[Start of section]

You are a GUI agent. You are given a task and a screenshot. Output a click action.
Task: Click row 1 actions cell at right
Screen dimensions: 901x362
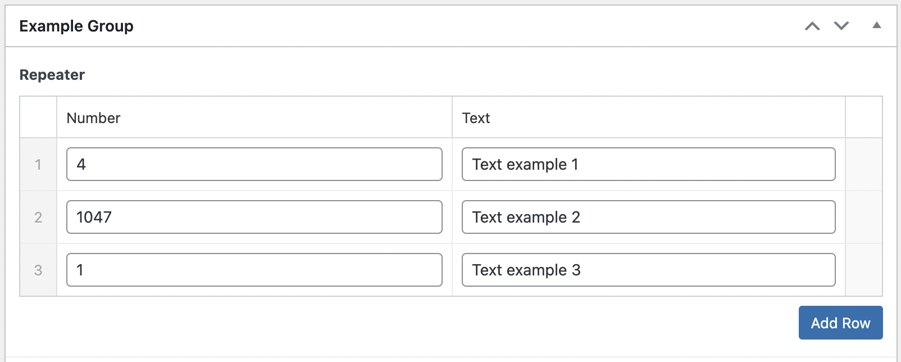864,164
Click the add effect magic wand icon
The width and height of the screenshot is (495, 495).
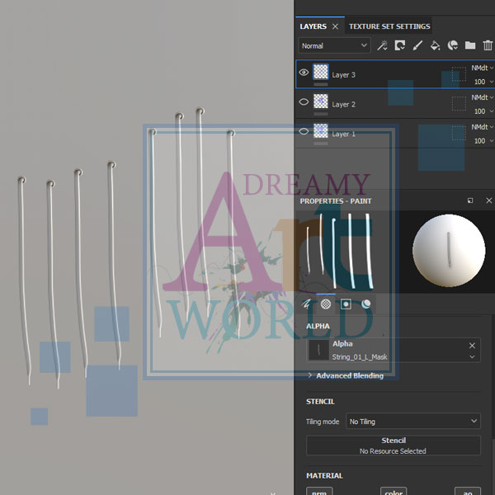point(382,46)
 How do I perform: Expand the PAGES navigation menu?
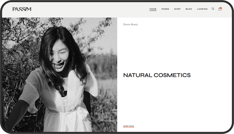pyautogui.click(x=165, y=9)
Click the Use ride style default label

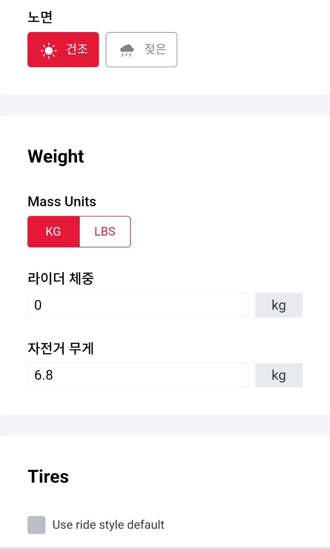pos(108,525)
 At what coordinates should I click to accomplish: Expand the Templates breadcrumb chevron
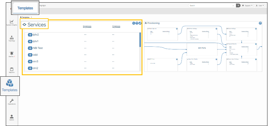(31, 17)
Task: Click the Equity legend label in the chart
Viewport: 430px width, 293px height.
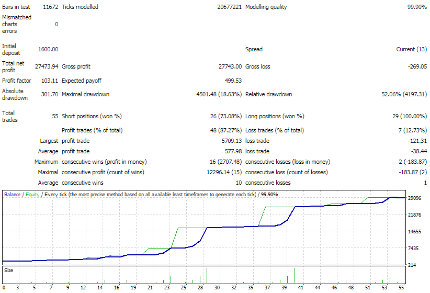Action: pyautogui.click(x=32, y=194)
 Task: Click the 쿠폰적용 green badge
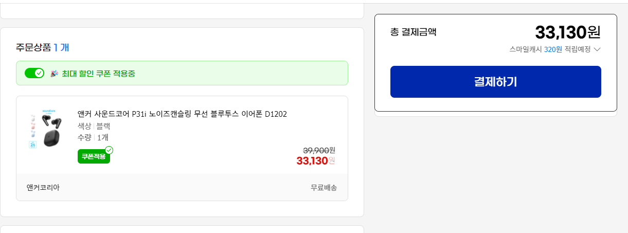point(93,156)
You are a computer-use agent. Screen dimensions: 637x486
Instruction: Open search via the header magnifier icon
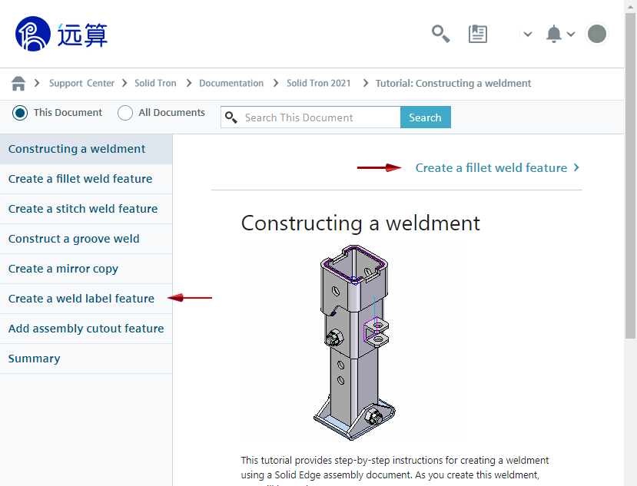pyautogui.click(x=440, y=34)
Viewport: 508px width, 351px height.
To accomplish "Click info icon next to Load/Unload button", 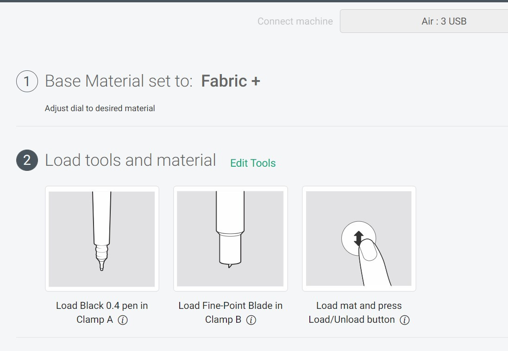I will coord(404,320).
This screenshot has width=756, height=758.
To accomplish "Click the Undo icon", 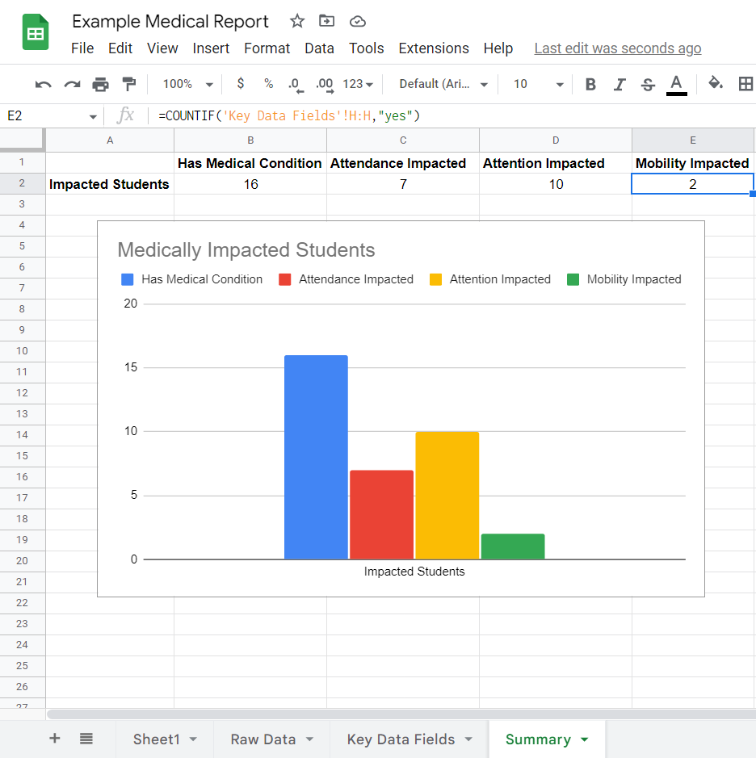I will point(41,84).
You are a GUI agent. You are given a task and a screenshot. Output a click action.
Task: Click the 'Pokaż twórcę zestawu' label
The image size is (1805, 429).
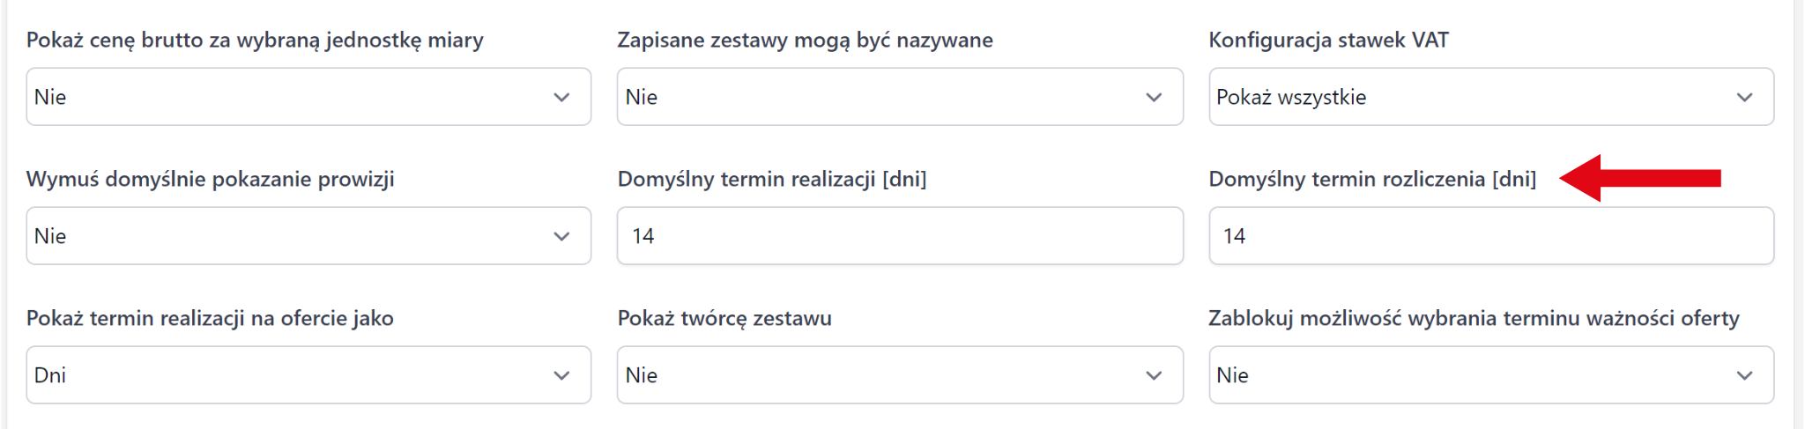click(724, 319)
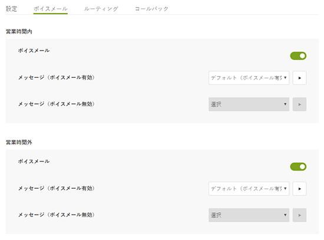The image size is (324, 240).
Task: Click the 営業時間内 section heading
Action: click(19, 31)
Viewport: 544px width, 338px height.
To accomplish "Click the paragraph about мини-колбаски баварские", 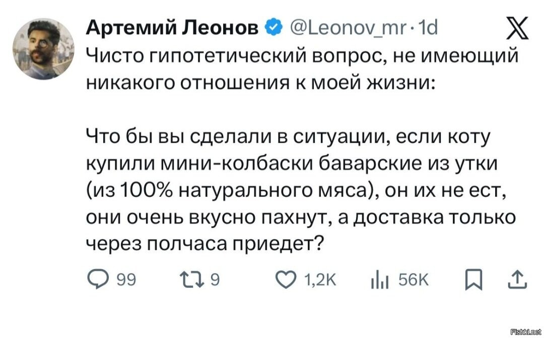I will [301, 191].
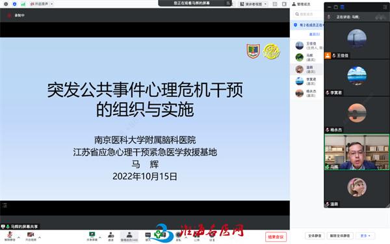390x244 pixels.
Task: Toggle the side panel layout icon
Action: (x=284, y=4)
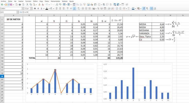Image resolution: width=189 pixels, height=103 pixels.
Task: Expand the Calibri font name dropdown
Action: point(23,8)
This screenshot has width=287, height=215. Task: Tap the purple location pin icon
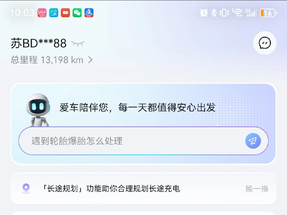pos(26,188)
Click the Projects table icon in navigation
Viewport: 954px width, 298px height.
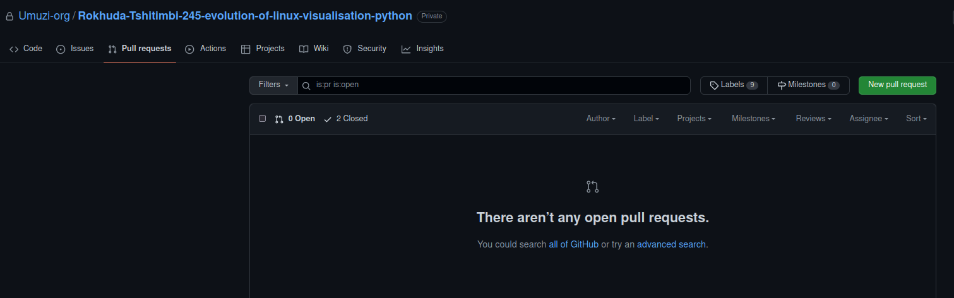(246, 49)
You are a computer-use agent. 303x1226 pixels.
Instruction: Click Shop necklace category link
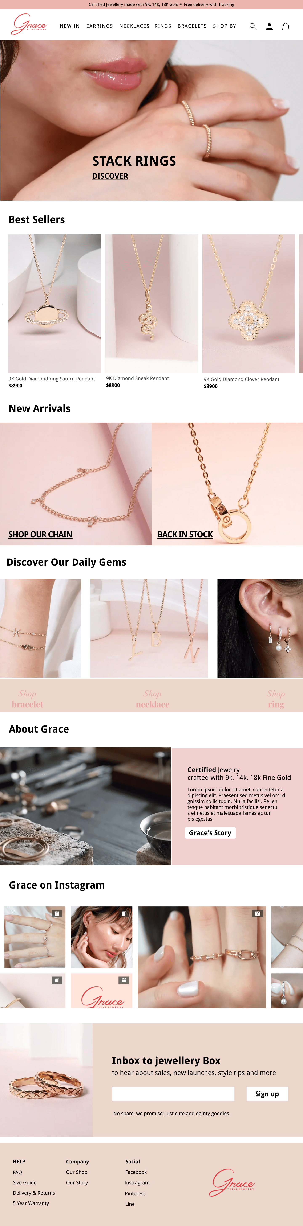tap(152, 699)
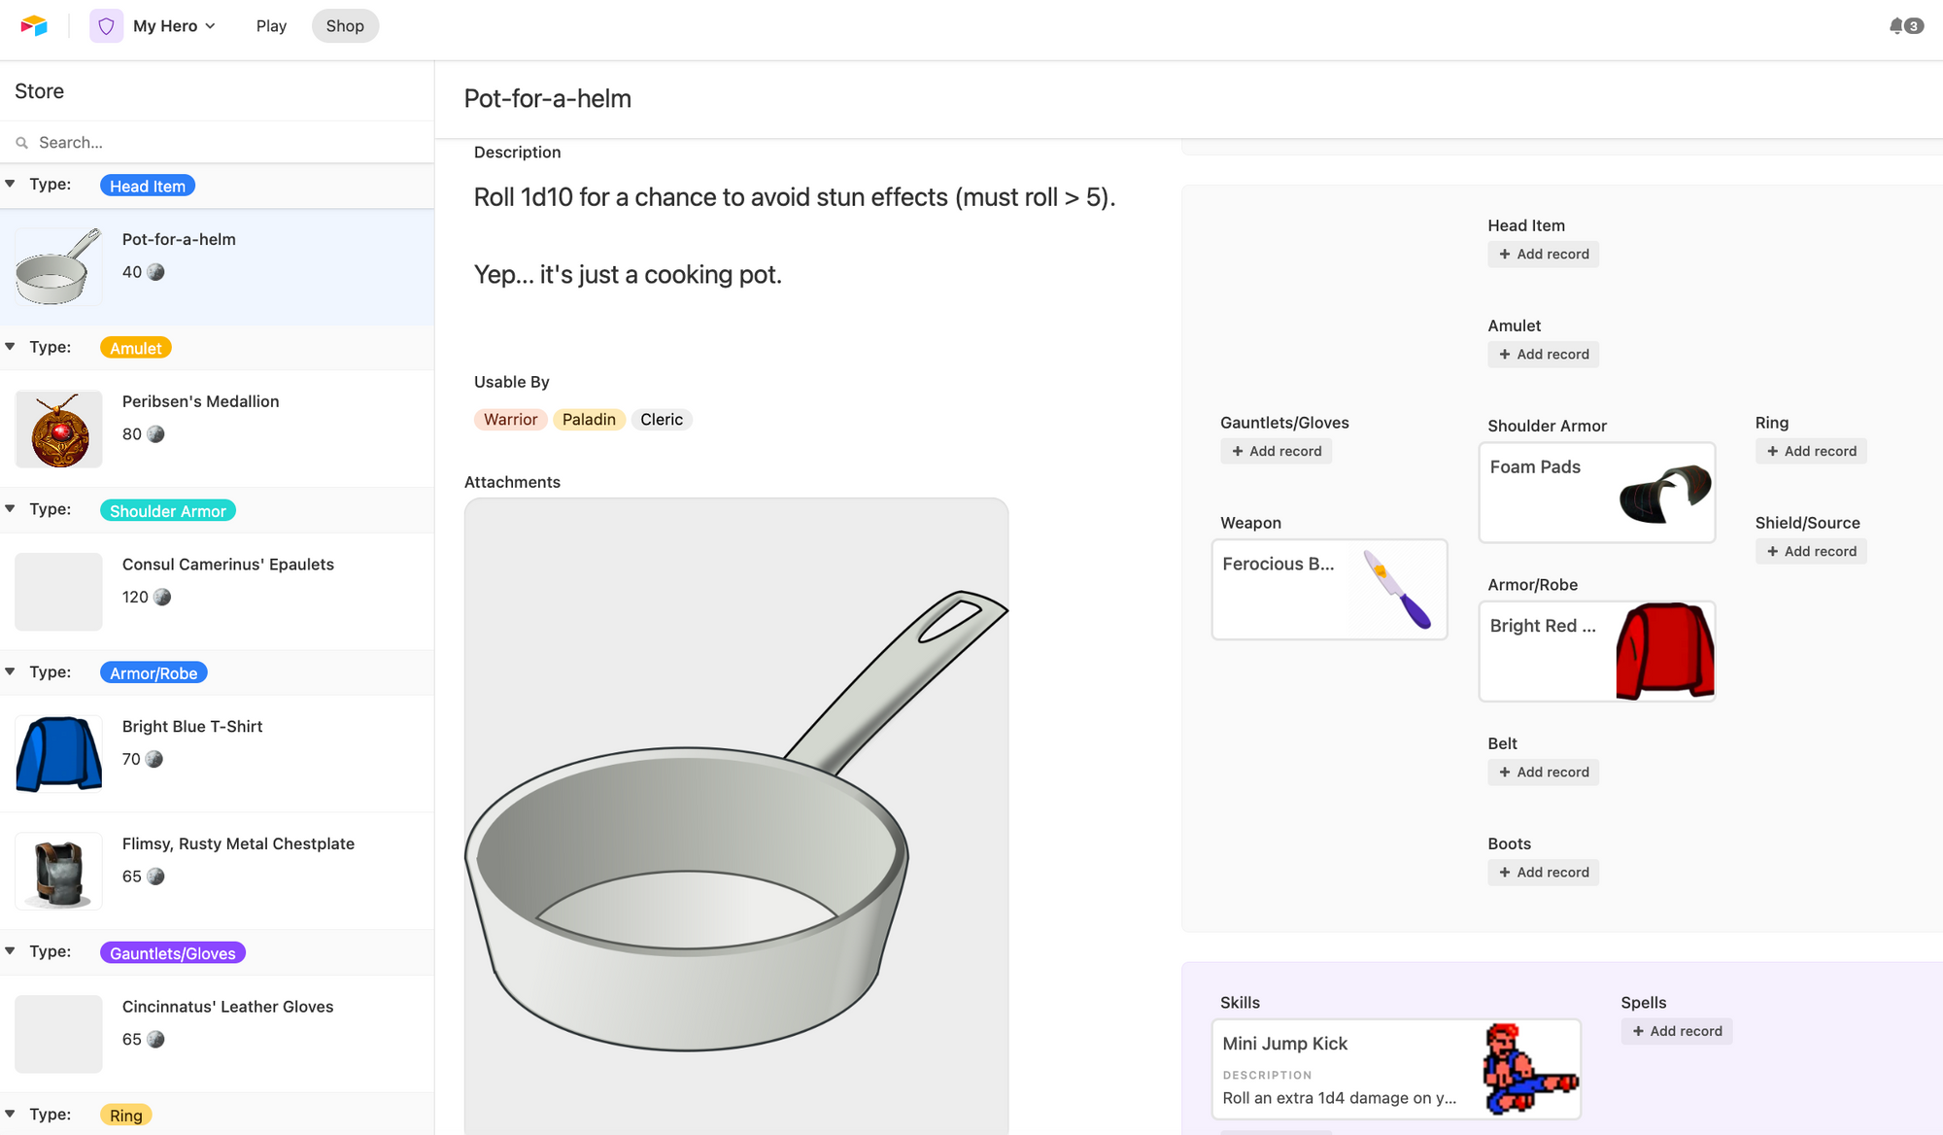Click the Airtable logo icon
1943x1135 pixels.
34,26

[End of section]

Your goal
Where a line of the records has the string "agent", return that line.

Result of this task
You are a GUI agent. You are given a task and a screenshot. Output a click action.
You are a computer-use agent. Screen dimensions: 637x486
You are a GUI agent. You are given a task and a screenshot. Output a click action.
You are a computer-use agent. 303x1226 pixels.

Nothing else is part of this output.